MCMD (M-Command): a set of commands for handling large scale CSV data

[in japanese]

News

Abstract

MCMD (called as M-Command) is a set of commands that are developed for the purpose of high-speed processing of large-scale structured tabular data in CSV format. It is possible to efficiently process large scale data with hundred millions row of records on a standard PC. Its origin can be traced back to the early 1990s. Y. Matsuda developed this data processing methodology and commands for large-scale system development projects which was implemented in some companies. The “M” in M-Command stands for his initial.

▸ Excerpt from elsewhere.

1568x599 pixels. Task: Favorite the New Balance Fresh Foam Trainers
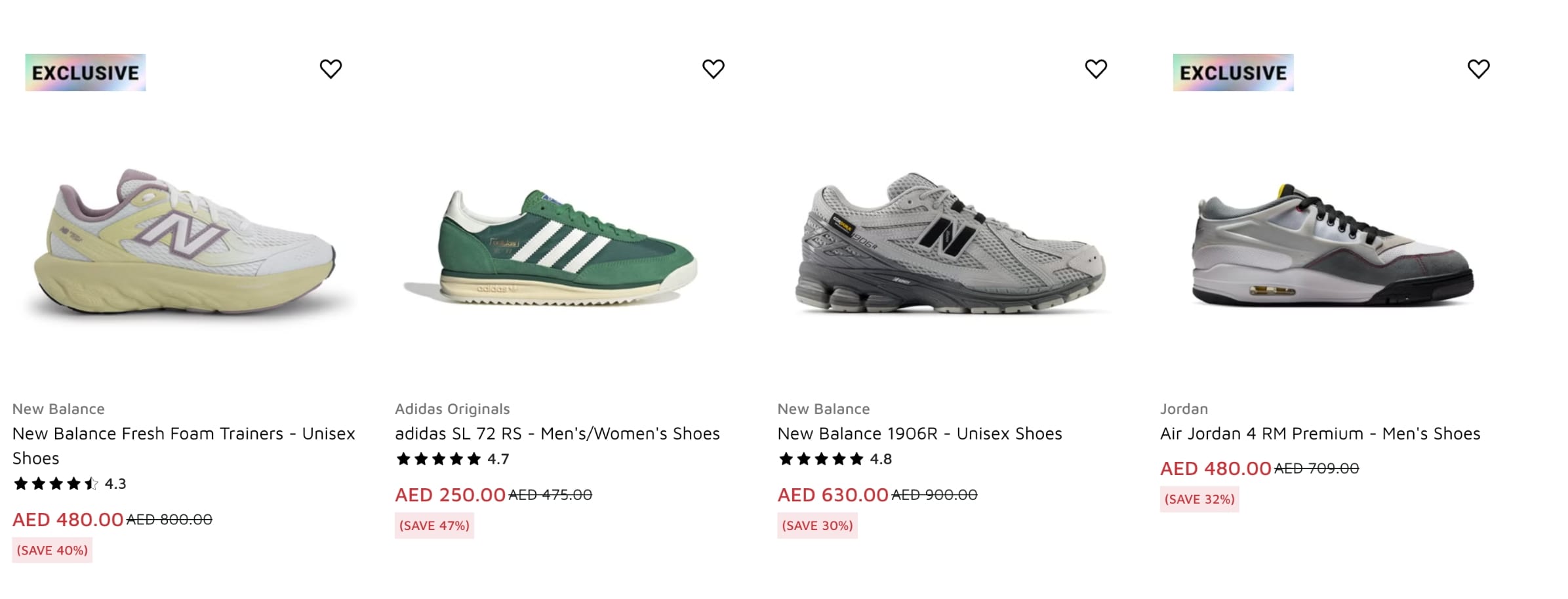point(331,69)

MCMD provides about 70 different commands where each command is specific to a single function (For example, sort or join tables). The basic tenets of what all commands have in common is it reads CSV data from standard input, and carry out a very simple processing method and write the results to standard output. It achieves a variety of processing functions by connecting individual commands with an inter-process stream called "pipe", thus the output of each process feeds directly as input to the next one. These features are the same as the UNIX philosophy, and an information system can be created solely using commands on a UNIX platform.

Reference_Manual

Installation

requirements

target OS

We confirmed that MCMD run on the following operating systems.

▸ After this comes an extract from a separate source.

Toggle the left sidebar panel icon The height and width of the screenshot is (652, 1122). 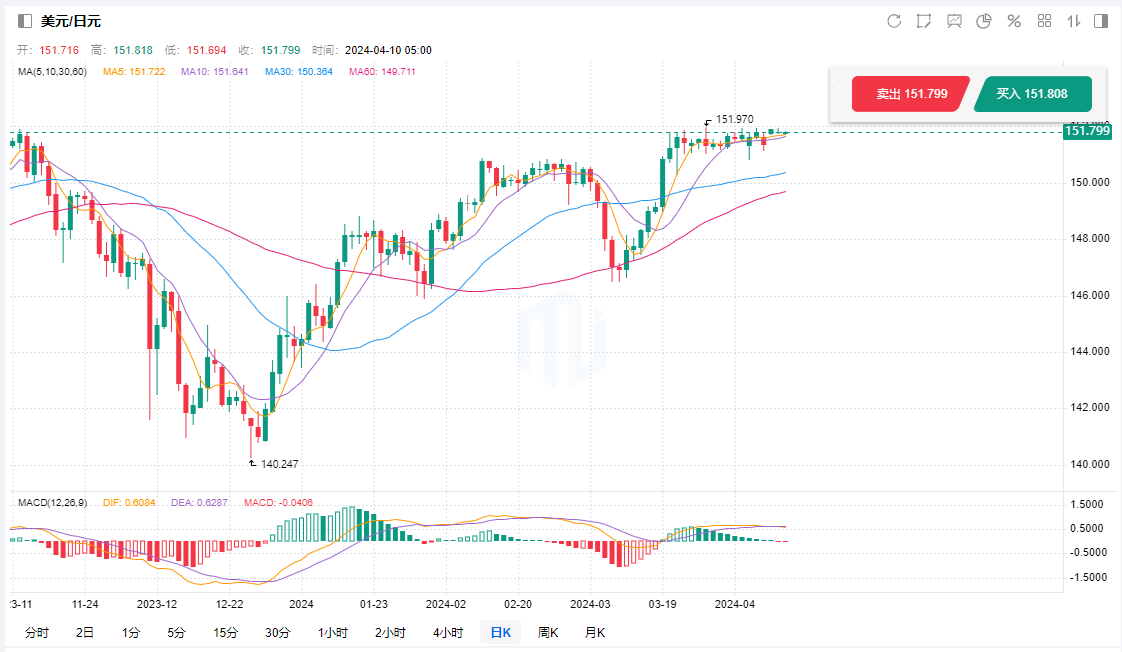pos(25,21)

necessary tools/libraries for compilation

compile and install

MacOS X

## install autotools and boost if not installed
$ brew install autoconf
$ brew install automake
$ brew install libtool
$ brew install boost

## download the sources
$ git clone https://github.com/nysol/mcmd.git
$ cd mcmd

## compile and install
$ aclocal
$ autoreconf -i
$ automake --add-missing
$ ./configure
$ make
$ sudo make install

CentOS

## install autotools,boost,libxml2 if not installed
$ sudo yum update
$ sudo yum groupinstall "Development Tools"
$ sudo yum install boost-devel
$ sudo yum install libxml2-devel

## compile and install
$ git clone https://github.com/nysol/mcmd.git
$ cd mcmd

## compile and install
$ aclocal
$ autoreconf -i
$ ./configure
$ make
$ sudo make install

Ubuntu,Bash on Windows

## install autotools,boost,libxml2 if not installed
$ sudo apt-get update
$ sudo apt-get upgrade
$ sudo apt-get install build-essential
$ sudo apt-get install git
$ sudo apt-get install libboost-all-dev
$ sudo apt-get install libxml2-dev

## download the sources
$ git clone https://github.com/nysol/mcmd.git
$ cd mcmd/

## compile and install
$ aclocal
$ autoreconf -i
$ ./configure
$ make
$ sudo make install

# setting a shared library path
# write it in .bash_profile if you like to activated it automatically.
$ export LD_LIBRARY_PATH=/usr/local/lib

Tutorial

Let’s start with a simple example. If you have already installed MCMD, confirm the following example by typing the same at the command line. Sample data is required in order to proceed with the tutorial. For MCMD, mdata command can be used to create different kinds of data set. In the following example, the data is saved to the file man0.csv by redirection.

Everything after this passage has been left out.